This was a wave six years in the making.
In 2012 the now legendary Thundercloud session at Cloudbreak took big wave tube riding into a totally new realm. Two of the standouts on that day were Chilean, Ramon Navarro and Hawaiian Kohl Christensen. The image of Ramon in his white wetsuit top, bouncing over the foam ball inside those big blue caves is forever seared into my brain.
The other moment from that day etched in the memory of surfers the planet over is the vision of Mark Healey’s board floating helplessly in the lip of ‘that one’ - the rogue set wave that changed the way we looked at Cloudbreak forever.
So, six long years later, when a Cloudbreak swell of the same magnitude showed on the charts, Kohl and Ramon knew what kind of wave they were waiting for. It took a hell of a lot of patience and faith, but eventually it came, and Kohl put Ramon right in the spot for the wave of his life.

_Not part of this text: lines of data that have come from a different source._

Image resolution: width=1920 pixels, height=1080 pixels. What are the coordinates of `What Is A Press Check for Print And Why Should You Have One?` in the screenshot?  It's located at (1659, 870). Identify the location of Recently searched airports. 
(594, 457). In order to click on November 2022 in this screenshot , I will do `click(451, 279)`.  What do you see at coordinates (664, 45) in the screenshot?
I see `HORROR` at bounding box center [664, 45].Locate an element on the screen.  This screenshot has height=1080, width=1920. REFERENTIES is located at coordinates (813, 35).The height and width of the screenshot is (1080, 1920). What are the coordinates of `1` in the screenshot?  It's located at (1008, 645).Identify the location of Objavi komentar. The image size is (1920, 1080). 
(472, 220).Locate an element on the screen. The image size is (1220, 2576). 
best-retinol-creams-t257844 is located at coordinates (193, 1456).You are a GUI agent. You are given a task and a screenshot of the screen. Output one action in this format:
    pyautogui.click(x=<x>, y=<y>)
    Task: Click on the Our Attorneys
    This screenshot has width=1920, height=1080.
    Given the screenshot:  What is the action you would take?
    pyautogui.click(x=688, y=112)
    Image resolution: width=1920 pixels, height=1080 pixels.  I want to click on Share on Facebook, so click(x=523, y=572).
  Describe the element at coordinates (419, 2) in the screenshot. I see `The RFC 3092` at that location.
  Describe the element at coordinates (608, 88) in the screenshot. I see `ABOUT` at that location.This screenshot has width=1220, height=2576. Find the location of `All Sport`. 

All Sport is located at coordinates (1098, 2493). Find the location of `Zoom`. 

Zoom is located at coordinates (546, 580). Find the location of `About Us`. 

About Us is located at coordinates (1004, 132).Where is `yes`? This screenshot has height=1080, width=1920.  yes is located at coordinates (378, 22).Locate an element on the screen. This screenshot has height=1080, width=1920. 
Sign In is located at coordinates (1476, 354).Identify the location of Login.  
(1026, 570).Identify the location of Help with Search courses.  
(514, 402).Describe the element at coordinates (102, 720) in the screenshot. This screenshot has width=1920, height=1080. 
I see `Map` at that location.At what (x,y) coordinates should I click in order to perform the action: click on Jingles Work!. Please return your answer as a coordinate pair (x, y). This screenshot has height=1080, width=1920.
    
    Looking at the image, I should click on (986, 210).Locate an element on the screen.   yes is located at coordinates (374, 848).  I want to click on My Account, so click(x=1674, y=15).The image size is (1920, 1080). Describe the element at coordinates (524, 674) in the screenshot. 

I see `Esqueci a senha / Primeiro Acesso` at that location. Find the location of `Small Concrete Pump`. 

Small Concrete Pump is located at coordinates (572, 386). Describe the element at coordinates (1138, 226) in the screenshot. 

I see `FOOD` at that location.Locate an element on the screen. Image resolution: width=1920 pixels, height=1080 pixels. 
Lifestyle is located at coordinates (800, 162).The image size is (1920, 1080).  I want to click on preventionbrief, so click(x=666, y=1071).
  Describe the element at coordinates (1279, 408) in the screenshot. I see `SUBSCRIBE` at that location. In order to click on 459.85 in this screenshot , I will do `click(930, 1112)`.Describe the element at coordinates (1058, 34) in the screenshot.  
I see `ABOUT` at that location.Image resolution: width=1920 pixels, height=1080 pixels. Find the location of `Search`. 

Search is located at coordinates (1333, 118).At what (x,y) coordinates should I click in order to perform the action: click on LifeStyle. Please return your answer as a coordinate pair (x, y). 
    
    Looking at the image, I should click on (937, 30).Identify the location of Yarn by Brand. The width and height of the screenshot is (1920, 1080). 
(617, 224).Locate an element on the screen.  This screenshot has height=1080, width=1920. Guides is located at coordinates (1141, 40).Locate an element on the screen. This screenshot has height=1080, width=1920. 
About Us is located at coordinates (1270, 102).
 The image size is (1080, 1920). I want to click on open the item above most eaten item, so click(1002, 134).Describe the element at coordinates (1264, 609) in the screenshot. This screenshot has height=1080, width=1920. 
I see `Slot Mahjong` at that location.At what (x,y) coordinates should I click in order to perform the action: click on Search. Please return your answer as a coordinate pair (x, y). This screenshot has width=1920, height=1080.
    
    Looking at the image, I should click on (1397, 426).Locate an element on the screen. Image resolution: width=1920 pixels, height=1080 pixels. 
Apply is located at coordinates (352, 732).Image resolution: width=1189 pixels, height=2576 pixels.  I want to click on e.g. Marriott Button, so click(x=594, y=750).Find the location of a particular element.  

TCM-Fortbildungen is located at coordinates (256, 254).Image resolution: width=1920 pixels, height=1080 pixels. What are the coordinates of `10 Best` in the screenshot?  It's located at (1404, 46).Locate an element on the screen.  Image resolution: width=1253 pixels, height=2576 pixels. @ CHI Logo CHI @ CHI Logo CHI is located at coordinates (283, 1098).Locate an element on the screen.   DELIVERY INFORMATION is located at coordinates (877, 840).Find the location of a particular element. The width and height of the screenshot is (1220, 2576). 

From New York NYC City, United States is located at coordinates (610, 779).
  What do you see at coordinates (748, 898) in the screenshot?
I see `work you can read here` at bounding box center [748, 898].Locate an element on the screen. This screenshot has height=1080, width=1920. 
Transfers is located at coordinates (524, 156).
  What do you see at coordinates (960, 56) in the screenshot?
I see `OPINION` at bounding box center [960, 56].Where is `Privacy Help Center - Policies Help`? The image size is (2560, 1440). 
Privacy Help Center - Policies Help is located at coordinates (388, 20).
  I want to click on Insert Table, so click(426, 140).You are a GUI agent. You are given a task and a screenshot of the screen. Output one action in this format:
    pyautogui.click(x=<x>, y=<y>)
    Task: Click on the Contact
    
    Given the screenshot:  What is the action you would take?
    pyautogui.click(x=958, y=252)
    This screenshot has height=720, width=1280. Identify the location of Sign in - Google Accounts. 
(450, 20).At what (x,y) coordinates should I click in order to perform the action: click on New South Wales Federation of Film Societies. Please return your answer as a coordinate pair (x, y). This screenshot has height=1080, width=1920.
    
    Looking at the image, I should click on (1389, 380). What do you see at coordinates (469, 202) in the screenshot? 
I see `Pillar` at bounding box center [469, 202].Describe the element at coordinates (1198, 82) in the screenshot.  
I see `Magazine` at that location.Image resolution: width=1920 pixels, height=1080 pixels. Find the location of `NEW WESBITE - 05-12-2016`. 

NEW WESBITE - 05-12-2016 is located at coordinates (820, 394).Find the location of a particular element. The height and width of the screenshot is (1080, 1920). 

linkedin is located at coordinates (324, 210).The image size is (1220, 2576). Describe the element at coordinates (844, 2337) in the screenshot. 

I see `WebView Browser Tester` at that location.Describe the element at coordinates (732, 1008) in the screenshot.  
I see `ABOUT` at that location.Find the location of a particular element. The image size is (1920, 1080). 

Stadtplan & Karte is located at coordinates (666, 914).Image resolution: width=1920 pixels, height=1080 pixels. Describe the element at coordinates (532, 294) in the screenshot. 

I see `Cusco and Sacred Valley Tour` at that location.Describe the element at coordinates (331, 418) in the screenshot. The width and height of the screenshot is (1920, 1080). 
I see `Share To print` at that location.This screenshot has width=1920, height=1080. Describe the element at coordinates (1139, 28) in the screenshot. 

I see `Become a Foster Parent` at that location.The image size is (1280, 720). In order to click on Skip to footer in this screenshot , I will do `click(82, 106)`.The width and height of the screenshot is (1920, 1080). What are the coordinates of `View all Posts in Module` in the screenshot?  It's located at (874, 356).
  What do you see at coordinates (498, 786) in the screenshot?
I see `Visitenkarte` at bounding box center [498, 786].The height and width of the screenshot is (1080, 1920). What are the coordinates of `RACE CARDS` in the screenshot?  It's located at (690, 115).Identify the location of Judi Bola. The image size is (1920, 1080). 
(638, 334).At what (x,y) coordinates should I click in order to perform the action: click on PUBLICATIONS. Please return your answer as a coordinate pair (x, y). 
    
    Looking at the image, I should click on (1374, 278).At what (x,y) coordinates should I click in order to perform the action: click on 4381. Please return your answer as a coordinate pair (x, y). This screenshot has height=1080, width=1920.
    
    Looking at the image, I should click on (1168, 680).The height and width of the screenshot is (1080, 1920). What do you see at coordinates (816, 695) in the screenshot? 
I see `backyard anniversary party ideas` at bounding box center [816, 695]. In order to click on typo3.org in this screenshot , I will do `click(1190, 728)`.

“It was our second run of the afternoon session,” recalls Ramon. “We just waited for the big one. And that’s what Kohl asked for. Just to go out there and wait. If it came through we’d go, if not, well then at least we tried. Kohl was so focused on ‘that wave’ it felt like he knew it was going to happen. In the end we waited for more than two hours. When the wave arrived it was coming so fast. So when Kohl took off I just focused on not falling from the yank of the ski. I didn’t even really look at the wave until I let go of the rope. When I did I just saw the thing double in size. It was so glassy and so perfect! The ride itself was so fast and I had so much speed. I didn’t realise how big and thick it was when I was riding it. It Felt like a big hollow wave, but nothing like when I saw the video and pictures. Maybe I needed to be deeper to see the thing over me haha, I don’t know, tow is different. It’s a weird feeling.”
When asked how he intended to pay back Kohl for gifting him the wave of the day Ramon just laughs, “Well now I have a big problem, but that time will come soon.”